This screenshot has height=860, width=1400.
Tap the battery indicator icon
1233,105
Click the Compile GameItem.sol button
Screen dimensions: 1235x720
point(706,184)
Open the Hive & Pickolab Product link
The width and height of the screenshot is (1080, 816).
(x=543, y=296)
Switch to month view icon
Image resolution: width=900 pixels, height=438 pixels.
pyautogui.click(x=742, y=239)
- - - - -
Could you update the data above by replacing "battery indicator" with "power indicator" and leaving everything else unchanged?

▶ **ANSWER FOR THIS EXERCISE**:
This screenshot has height=860, width=1400.
Tap the power indicator icon
1233,105
Click the Compile GameItem.sol button
Screen dimensions: 1235x720
point(706,184)
Open the Hive & Pickolab Product link
The width and height of the screenshot is (1080, 816).
(x=543, y=296)
Switch to month view icon
Image resolution: width=900 pixels, height=438 pixels.
pyautogui.click(x=742, y=239)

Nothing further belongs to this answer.